Nel giorno dell’Epifania il Popolo Americano è sceso in piazza per difendere le elezioni, il valore del proprio voto e la Democrazia. Milioni di persone si sono messe in viaggio da tutta l’America (e l’America è un Paese grande) per presentarsi davanti al Parlamento ed alla Casa Bianca e ricordare ai loro rappresentanti che loro sono il Popolo e che non resteranno a guardare il furto della loro possibilità di autodeterminare la propria vita ed il proprio futuro.

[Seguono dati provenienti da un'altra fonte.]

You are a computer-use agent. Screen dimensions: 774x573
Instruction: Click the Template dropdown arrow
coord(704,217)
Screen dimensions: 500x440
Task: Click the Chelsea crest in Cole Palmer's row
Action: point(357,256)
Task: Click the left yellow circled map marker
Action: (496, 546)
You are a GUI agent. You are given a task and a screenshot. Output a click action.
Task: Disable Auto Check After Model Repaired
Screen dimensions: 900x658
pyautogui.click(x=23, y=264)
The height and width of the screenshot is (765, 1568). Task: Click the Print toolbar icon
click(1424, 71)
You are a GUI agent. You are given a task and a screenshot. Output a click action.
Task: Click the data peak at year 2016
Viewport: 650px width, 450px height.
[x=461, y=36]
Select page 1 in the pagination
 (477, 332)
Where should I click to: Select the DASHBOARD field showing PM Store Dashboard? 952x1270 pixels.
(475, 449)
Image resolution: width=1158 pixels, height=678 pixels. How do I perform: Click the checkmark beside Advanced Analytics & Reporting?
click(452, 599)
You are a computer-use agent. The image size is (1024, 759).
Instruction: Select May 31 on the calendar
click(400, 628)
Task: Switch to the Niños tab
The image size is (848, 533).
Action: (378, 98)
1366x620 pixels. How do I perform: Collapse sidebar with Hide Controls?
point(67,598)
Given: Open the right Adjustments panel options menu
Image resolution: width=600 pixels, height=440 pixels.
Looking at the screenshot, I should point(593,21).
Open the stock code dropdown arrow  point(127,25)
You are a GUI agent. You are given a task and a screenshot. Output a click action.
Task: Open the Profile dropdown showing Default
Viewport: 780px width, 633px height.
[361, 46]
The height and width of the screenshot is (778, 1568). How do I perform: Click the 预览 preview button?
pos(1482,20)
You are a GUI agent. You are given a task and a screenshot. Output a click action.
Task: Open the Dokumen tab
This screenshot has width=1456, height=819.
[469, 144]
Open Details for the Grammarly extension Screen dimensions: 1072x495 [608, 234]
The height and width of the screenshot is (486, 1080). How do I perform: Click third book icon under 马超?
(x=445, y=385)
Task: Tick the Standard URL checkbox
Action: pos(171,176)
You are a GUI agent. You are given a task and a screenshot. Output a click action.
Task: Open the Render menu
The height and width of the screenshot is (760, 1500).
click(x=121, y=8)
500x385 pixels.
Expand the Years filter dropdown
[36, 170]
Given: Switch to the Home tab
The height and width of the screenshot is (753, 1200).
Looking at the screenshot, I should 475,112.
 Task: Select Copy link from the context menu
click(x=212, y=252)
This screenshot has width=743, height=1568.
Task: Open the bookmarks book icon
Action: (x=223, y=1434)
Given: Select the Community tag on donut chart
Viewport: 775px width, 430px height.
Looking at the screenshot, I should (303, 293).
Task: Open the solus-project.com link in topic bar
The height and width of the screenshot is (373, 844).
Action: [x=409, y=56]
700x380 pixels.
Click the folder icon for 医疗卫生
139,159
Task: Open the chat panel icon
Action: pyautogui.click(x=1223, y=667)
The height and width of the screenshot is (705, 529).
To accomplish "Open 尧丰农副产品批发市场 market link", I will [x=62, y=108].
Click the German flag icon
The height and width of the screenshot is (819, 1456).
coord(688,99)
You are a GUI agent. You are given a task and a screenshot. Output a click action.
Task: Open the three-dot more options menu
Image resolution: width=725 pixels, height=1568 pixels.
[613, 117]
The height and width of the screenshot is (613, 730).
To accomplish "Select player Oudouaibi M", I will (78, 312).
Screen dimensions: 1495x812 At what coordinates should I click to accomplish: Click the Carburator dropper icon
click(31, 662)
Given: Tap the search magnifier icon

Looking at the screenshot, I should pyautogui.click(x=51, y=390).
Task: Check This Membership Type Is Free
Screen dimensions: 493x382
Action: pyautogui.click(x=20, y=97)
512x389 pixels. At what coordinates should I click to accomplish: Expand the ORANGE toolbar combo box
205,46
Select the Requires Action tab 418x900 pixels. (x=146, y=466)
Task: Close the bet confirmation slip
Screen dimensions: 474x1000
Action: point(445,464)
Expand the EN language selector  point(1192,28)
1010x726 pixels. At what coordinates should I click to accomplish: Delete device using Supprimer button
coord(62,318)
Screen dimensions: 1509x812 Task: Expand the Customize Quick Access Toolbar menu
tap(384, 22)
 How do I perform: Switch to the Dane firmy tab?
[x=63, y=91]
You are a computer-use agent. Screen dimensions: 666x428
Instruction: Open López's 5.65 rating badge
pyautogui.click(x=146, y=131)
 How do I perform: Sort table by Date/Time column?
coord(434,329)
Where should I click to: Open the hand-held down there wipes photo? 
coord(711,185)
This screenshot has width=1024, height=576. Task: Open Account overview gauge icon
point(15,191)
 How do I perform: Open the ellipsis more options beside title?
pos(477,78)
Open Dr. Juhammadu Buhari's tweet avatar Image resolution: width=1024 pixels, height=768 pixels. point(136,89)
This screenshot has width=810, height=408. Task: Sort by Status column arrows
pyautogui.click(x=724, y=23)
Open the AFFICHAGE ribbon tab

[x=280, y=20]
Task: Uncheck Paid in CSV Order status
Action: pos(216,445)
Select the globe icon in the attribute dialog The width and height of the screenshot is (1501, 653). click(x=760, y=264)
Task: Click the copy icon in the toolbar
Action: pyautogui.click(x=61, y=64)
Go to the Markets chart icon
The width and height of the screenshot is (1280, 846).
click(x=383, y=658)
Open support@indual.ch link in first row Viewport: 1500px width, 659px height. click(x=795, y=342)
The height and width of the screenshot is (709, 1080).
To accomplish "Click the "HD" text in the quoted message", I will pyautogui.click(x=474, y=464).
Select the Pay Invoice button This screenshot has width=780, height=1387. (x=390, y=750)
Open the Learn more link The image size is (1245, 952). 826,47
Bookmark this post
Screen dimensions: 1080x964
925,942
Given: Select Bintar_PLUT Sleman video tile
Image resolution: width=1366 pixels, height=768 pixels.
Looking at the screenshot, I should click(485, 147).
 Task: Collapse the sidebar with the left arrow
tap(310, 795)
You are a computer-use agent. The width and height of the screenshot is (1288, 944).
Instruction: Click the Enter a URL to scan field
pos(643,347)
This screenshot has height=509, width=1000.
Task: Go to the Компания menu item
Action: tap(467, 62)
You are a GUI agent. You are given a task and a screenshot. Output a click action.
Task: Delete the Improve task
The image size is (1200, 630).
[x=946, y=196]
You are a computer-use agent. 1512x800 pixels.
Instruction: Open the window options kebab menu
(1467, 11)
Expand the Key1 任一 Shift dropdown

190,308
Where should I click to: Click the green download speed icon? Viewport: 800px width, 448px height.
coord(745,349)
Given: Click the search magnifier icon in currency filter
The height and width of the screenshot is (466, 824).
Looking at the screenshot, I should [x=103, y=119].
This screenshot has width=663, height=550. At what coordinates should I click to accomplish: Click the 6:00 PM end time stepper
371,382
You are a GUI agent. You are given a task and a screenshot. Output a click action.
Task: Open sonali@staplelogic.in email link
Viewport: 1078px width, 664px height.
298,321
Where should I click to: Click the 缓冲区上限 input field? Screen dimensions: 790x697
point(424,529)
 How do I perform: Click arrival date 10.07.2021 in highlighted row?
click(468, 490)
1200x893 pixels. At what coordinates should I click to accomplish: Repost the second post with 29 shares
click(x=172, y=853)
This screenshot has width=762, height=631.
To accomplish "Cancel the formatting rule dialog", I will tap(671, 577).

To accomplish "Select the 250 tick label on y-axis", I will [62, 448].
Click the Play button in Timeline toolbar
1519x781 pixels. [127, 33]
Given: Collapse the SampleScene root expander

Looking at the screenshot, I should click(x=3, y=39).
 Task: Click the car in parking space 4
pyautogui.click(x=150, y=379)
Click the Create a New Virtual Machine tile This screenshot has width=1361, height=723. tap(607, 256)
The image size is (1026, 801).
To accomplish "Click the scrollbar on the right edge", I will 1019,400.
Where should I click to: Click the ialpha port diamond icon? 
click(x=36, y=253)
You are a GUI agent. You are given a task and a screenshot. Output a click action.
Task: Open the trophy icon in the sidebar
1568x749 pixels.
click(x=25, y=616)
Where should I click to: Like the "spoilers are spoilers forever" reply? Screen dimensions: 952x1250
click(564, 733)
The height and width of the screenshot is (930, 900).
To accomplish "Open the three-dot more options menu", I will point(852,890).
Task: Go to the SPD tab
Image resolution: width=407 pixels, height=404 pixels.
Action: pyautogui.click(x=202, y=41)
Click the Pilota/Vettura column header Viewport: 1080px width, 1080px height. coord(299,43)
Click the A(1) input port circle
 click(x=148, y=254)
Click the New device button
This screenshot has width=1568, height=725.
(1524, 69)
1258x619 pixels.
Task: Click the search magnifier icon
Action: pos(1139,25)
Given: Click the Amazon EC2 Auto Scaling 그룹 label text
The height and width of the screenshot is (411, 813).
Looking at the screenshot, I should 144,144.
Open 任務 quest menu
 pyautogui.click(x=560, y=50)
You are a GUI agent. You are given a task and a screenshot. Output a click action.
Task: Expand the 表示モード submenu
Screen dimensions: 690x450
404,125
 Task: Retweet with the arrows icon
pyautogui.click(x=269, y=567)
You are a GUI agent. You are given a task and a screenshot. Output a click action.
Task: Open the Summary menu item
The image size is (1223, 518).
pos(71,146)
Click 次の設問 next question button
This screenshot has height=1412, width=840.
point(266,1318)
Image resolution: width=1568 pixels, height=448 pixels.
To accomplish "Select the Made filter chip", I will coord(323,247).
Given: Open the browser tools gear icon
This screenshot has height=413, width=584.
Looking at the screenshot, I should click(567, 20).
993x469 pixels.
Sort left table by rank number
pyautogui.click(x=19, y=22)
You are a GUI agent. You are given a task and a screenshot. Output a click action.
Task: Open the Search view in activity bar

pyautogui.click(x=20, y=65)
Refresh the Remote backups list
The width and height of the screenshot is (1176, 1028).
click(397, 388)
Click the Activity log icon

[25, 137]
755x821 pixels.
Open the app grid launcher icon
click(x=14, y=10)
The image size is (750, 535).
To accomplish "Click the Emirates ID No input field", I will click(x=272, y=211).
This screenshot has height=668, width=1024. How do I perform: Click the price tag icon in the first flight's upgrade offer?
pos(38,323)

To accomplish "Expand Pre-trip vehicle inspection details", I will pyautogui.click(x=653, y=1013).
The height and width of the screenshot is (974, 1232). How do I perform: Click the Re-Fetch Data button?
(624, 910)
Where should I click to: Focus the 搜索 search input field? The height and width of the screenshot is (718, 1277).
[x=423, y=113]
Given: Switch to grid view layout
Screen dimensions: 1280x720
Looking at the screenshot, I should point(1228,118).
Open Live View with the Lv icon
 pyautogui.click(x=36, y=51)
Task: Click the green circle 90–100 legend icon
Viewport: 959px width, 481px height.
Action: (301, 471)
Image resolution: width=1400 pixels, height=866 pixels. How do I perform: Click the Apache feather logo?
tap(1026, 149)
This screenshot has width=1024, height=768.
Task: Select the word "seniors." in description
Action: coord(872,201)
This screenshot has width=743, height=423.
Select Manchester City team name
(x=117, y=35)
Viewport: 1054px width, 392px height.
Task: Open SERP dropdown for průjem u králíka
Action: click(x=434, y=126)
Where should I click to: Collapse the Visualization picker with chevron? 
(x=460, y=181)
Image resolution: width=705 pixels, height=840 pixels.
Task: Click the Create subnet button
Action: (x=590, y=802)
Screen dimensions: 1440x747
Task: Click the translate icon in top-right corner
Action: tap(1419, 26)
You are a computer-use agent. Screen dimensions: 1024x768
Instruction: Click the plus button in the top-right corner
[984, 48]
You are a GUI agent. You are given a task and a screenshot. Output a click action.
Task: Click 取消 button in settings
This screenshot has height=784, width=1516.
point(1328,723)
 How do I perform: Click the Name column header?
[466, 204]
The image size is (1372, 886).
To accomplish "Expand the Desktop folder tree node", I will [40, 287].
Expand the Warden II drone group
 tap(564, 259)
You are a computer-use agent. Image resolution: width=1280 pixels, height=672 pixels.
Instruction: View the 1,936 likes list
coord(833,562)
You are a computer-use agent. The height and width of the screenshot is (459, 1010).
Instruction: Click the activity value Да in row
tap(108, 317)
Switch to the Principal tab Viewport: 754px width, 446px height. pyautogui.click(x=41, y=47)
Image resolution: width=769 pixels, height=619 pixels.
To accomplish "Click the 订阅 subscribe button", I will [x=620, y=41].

È emozionante vedere le immagini delle piazze piene già dal giorno prima, la folla festante delle manifestazioni pacifiche, ma pacificamente determinate a rivendicare i propri rappresentanti ed il mandato politico che gli hanno dato. Nelle democrazie ci ripetiamo continuamente il fatto che ogni voto deve contare, ma queste frasi rischiano di diventare slogan vuoti di significato. Noi italiani e gli sfortunati cugini greci purtroppo sappiamo bene quanto poco hanno contato i nostri voti e i nostri mandati elettorali.

Il Popolo Americano ha ricordato ai propri rappresentati che il loro voto conta e lo vogliono far contare. E se il Parlamento non vuol tenerne conto accettando i brogli senza voler adeguatamente verificare la correttezza del voto (accettare i voti senza rimandarli indietro per una adeguata verifica) pacificamente non sono disposti ad accettarlo neanche se a farlo è il vice del loro Presidente.

In questa massa pacifica e pacificamente determinata ci sono stati anche degli infiltrati, dei BLM mascherati da vichinghi, e purtroppo una supporter di Trump ha perso la vita in circostanze ancora da chiarire (sembra sia stata uccisa da un colpo d’arma da fuoco sparato da un poliziotto), ma questo non sminuisce la portata di questo evento e di questo cambiamento epocale. Il presidente Trump, diversamente da quanto ci raccontano i giornali blasonati, è sostenuto dal Popolo Americano e ne è portavoce in questa battaglia di verità e di democrazia. Una battaglia epocale che coinvolge non solo gli Stati Uniti d’America ma indirettamente tutto il mondo, noi compresi.

Questa battaglia coinvolge le libertà politiche, la libertà di informazione (persino il profilo Twitter di Trump è stato censurato e bloccato per 12 ore), le libertà economiche e non ultime la libertà di movimento e di assembramento. In America oggi il Popolo ha combattuto per la propria autodeterminazione ed il proprio futuro dandoci una grande lezione di democrazia di cui gli siamo grati. La democrazia non è scontata ma va attivamente difesa ed il Popolo Americano oggi ha rivendicato i suoi diritti compreso quello di sapere la verità.

Cosa ci aspetta ora è difficile saperlo, ma milioni di americani non accetteranno un presidente eletto in modo fraudolento ed il loro Presidente li rappresenterà fino alla fine. Ci sarà uno scontro senza esclusione di colpi che sarà Epico ma Trump porterà avanti fino in fondo la sua battaglia ed il cuore dell’America è con lui. I rischi sono alti e Trump potrebbe ricorrere all’Insurrection Act come fece Lincoln nel 1807 per proteggere la democrazia. “Con le bugie si scatenano le guerre, speriamo che con la verità possa scoppiare la pace”, diceva Julian Assange. Dall’Italia vi siamo vicini e vi sosteniamo in questa battaglia di Verità, di Libertà e di Democrazia.